Written exercise: Gather every line in the records below that contains the word "header", and copy each of those lines in full. The match is case-sensitive.

— START Supplied material —

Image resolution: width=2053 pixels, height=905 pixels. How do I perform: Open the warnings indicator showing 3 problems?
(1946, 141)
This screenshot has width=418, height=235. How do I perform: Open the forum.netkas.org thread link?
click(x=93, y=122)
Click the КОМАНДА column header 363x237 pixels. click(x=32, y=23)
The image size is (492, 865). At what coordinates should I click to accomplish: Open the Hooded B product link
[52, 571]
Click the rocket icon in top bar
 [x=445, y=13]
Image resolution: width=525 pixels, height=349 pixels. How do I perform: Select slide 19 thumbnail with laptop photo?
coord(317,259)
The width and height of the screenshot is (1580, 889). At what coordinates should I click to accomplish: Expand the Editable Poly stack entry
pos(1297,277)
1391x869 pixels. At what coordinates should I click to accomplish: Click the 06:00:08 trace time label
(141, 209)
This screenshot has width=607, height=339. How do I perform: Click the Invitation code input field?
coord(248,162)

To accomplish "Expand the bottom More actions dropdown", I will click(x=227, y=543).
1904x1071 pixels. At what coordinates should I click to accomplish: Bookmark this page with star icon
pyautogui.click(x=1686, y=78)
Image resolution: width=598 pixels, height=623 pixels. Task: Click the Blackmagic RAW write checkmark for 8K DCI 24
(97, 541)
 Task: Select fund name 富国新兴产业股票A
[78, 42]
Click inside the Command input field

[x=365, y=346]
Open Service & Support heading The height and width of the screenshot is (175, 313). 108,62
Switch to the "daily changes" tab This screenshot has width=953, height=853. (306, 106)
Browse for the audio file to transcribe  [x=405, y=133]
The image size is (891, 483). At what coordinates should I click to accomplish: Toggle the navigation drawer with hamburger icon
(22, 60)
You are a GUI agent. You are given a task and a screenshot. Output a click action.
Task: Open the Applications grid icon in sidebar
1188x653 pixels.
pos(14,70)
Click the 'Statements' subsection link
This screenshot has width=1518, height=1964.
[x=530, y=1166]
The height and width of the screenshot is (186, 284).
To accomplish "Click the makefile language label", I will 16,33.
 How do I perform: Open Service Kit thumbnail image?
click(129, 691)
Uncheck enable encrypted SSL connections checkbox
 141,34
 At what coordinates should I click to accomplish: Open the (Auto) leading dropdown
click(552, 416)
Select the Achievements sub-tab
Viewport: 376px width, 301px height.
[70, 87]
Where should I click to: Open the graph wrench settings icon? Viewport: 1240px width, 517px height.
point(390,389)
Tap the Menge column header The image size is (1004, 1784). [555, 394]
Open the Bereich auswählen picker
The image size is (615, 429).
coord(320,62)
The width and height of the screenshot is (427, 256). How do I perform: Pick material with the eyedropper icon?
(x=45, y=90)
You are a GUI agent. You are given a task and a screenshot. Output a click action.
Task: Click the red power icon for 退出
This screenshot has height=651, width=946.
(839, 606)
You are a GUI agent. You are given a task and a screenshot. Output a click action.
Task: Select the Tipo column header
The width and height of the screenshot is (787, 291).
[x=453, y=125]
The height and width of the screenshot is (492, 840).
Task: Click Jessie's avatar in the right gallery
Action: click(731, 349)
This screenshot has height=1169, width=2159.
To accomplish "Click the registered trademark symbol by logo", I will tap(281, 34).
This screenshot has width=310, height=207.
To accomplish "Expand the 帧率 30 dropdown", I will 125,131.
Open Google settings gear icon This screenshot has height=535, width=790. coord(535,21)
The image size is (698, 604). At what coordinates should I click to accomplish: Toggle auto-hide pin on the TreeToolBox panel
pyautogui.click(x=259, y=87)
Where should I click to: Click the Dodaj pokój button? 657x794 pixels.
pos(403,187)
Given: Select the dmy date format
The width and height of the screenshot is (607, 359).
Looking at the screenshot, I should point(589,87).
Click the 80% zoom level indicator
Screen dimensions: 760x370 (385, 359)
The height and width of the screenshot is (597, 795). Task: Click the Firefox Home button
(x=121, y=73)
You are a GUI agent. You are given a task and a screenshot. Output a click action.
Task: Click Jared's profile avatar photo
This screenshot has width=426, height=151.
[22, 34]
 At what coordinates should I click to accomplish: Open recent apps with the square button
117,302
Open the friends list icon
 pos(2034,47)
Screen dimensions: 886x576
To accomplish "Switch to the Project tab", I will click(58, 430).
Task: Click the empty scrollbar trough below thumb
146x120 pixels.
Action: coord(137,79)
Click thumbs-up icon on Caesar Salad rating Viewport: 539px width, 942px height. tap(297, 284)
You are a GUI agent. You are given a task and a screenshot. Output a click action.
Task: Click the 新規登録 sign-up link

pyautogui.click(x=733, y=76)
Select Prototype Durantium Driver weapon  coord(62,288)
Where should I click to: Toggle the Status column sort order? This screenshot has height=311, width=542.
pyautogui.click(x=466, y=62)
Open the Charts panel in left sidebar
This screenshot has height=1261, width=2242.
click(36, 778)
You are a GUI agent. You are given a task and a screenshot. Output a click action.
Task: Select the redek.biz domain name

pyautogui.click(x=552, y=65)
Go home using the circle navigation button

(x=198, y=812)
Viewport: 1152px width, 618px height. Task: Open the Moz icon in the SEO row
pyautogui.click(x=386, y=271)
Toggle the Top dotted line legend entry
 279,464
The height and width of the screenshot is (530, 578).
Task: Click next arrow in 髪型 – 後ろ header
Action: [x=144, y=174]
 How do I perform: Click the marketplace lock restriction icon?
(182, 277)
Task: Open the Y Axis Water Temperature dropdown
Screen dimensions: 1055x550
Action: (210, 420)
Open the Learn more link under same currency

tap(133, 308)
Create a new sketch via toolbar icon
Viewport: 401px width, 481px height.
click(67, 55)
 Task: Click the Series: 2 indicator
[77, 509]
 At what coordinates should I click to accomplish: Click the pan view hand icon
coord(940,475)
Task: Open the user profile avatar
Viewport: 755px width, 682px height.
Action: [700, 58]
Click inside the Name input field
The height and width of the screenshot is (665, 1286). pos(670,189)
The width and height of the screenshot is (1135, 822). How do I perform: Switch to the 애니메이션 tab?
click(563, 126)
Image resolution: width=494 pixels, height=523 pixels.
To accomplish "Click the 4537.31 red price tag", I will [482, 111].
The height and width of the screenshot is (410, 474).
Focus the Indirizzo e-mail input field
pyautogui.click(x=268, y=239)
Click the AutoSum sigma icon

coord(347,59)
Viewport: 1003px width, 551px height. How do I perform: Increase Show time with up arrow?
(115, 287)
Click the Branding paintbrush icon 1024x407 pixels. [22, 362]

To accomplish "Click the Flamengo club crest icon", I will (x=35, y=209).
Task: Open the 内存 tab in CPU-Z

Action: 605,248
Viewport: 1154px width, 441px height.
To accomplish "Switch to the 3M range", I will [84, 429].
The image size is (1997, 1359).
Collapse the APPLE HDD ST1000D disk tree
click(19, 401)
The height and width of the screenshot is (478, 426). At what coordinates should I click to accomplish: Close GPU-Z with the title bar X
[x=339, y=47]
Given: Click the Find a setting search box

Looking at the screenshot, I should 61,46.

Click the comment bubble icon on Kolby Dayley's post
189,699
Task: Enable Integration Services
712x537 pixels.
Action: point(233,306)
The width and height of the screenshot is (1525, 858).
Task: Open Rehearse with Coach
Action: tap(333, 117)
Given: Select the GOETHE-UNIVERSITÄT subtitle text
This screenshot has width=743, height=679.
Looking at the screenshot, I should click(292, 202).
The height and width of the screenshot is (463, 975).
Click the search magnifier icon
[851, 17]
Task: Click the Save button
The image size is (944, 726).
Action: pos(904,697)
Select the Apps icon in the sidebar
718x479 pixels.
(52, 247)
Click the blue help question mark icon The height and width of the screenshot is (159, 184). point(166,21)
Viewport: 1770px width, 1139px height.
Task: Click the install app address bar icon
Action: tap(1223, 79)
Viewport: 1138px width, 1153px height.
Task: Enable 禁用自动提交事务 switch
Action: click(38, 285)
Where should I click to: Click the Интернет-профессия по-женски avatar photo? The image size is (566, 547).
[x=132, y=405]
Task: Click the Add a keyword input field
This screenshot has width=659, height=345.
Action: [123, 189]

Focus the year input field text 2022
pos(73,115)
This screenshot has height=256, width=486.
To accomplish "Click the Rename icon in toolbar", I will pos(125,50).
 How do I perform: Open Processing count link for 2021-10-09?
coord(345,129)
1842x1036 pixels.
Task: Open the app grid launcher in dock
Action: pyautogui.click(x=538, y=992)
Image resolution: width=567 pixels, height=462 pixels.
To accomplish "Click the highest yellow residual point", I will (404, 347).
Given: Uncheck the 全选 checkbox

— END Supplied material —

Expected answer:
Click the КОМАНДА column header 363x237 pixels. click(x=32, y=23)
Tap the Menge column header The image size is (1004, 1784). [555, 394]
Task: Select the Tipo column header
Task: Click next arrow in 髪型 – 後ろ header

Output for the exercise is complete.